Estoy a punto de cumplir veintinueve años. Hoy me levanté con síntomas gripales y mucho dolor de cintura. Es el cuerpo queriéndome encender una alarma que la mente no registra. La insistencia empezó el otro día en un evento al que me invitaron a leer. El presentador habló de “jóvenes promesas”, pero mi edad fue la única que no mencionó. A lo mejor se le olvidó, porque veintinueve no es tan asombroso como veintidós, veintitrés… Yo a los veintitrés no tenía libros publicados ni me invitaban a hablar en lugares. Estaba infeliz de lunes a viernes y queriéndome olvidar de eso los findes. Tenía una vida “normal”, casi sin comillas, y lo más interesante pasaba en mi imaginación. Algún día iba a pegarla y a cortar con todo lo que me ponía mal.

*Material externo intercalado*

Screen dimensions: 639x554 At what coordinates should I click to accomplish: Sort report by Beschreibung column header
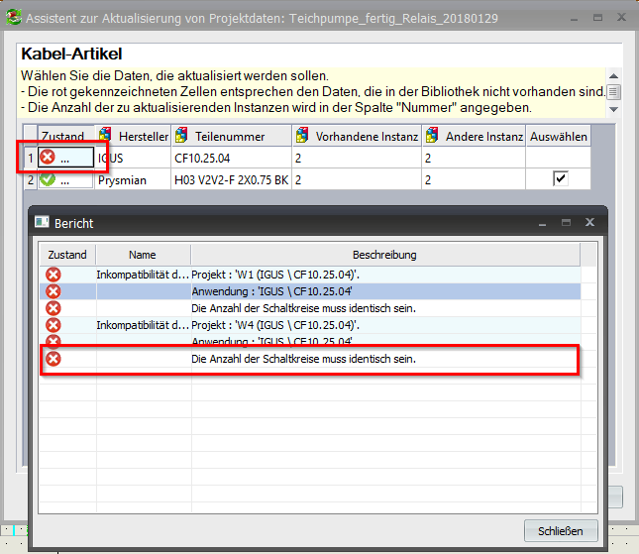click(383, 255)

Corté con un montón de cosas, pero nunca la pegué. Me atajo: lo de pegarla es una idea muy paki. El punto es que me acerco a los treinta sin reafirmar lo que proyectaba para esta edad. Cuando me preguntaron qué quería ser de grande, mi primera respuesta fue “Batman”. Era muy bebé y no entendía las diferencias estructurales entre Remedios de Escalada y Ciudad Gótica. Después dije cosas como “actor”, “canciller” y “embajador”. Terminé estudiando Letras porque era lo único que me ponía bajón con gusto. Ahora, que a mi pesar soy grande, digamos que puedo considerarme escritor, pero no de la forma en que pensé. Primero, porque me imaginaba que iba a ser escritor mucho antes, es decir, que tendría varios libros a mi nombre y hasta películas basadas en esos libros antes de acercarme a la ladera de los treinta. Segundo, porque me imaginaba famoso, uno de esos prodigios sin fisuras, intachables, que son alabados por la prensa y pueden darse una buena vida haciendo lo que les gusta. Hasta iba a tener hijes, una pareja de mellizes llamades Galileo y Galatea, la versión tana de Luke y Leia.

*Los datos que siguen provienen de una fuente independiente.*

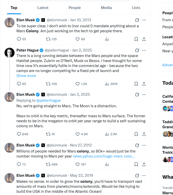Image resolution: width=173 pixels, height=195 pixels.
Task: Select the Lists tab
Action: point(136,8)
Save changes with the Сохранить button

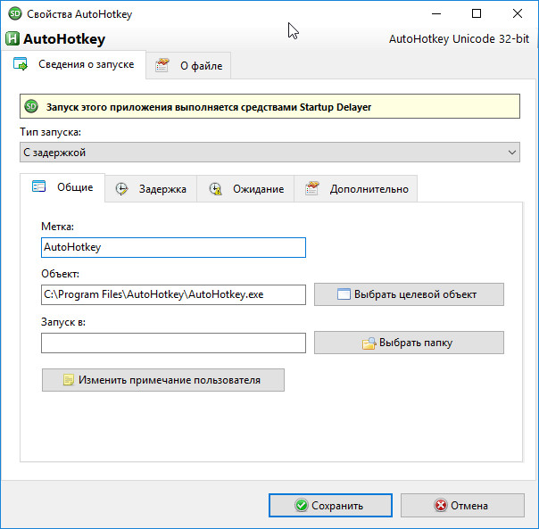(x=330, y=505)
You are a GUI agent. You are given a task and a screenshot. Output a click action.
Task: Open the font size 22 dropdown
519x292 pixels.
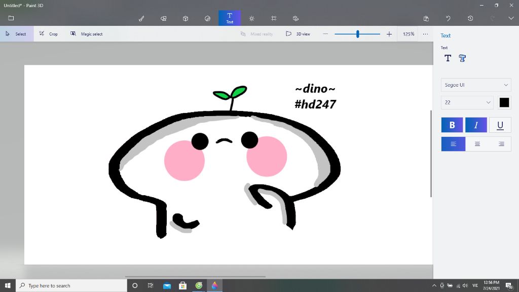[x=467, y=102]
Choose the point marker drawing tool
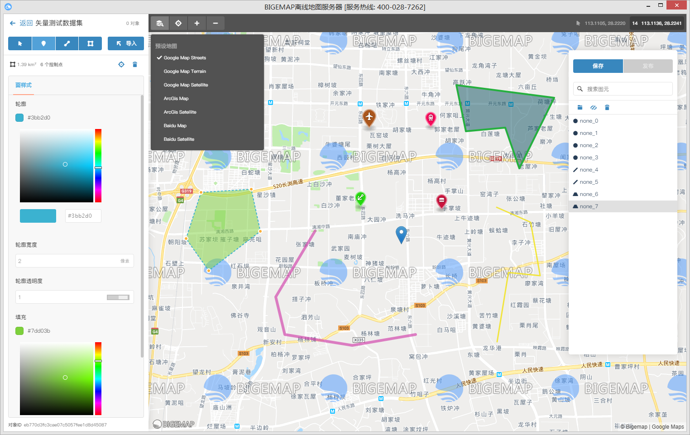690x435 pixels. pos(43,43)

Qué plato, ya no quiero nada de eso. Igual me pasa, de vez en cuando, que miro por la ventana y pienso en que podría haberme metido a trabajar en un banco, tener una de esas vidas anodinas, sin sobresaltos. Cobrar bonos, comprar ropa, irme de viaje. Podría afirmar que las marchas no me representan, que este país es inviable, que las flores carísimas que consigo son para concentrarme y no para escapar del embole que es mi vida. Son arrebatos de normalidad, así les digo, pequeños ecos de mi mala educación. Pero no, eso ya no es posible. Escribo esto un lunes al mediodía, tecito antigripal en mano. Afuera el día es gris furioso, un páramo desierto que nos dejó el eclipse. Yo también lo aproveché para soltar cosas.

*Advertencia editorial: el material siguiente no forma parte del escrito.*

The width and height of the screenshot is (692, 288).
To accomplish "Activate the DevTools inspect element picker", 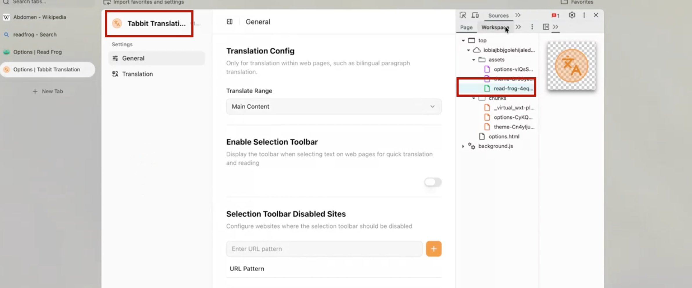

Dejo ir la posibilidad de un futuro normado. Si de verdad vamos a apretar el acelerador hasta agotar todos los recursos, si al planeta le quedan siete u ocho años de fingir esta demencia, ¿qué sentido tienen las carreras, los ahorros, les hijes? No soy una autora aclamada, no voy a serlo, no estoy entera. Tengo fisurados el corazón y el culo, y mi jeta me da más plata que mi mente. El futuro es algo en lo que pienso solo cuando doy clase o estoy por acabar. Entonces me digo: quiero que el fin del mundo me encuentre así.
Hace años que mi vida es este desconcierto. Como un alien que se escurre por un tubo de ventilación, avanzo a través de procesos jodidos: de escritura, de sanación, de estudio, afectivos. A veces me da rabia lo incómodo que es vivir así. Me psicoanalizo para no morder. Para pensar en las alternativas que ya no —mis coney islands, mis what ifs— y volver a la conclusión de que esta vida igual es recontra interesante. Todo el tiempo me pasan cosas que no preví y me disparan a la órbita de lo imposible. Todo el tiempo me pasan cosas. Sin ir más lejos, el otro día en el evento, quizás por no sentir el peso de ser una joven promesa, leí algo que me quebró la voz. No era brillante, pero sí bastante honesto. Terminé y miré al público con los ojos llenos de lágrimas. En ese momento, el mundo me pareció un lugar gentil y hermoso. Estoy a punto de cumplir veintinueve años y, por primera vez, puedo ponerme a llorar en casi cualquier contexto. Es un montón.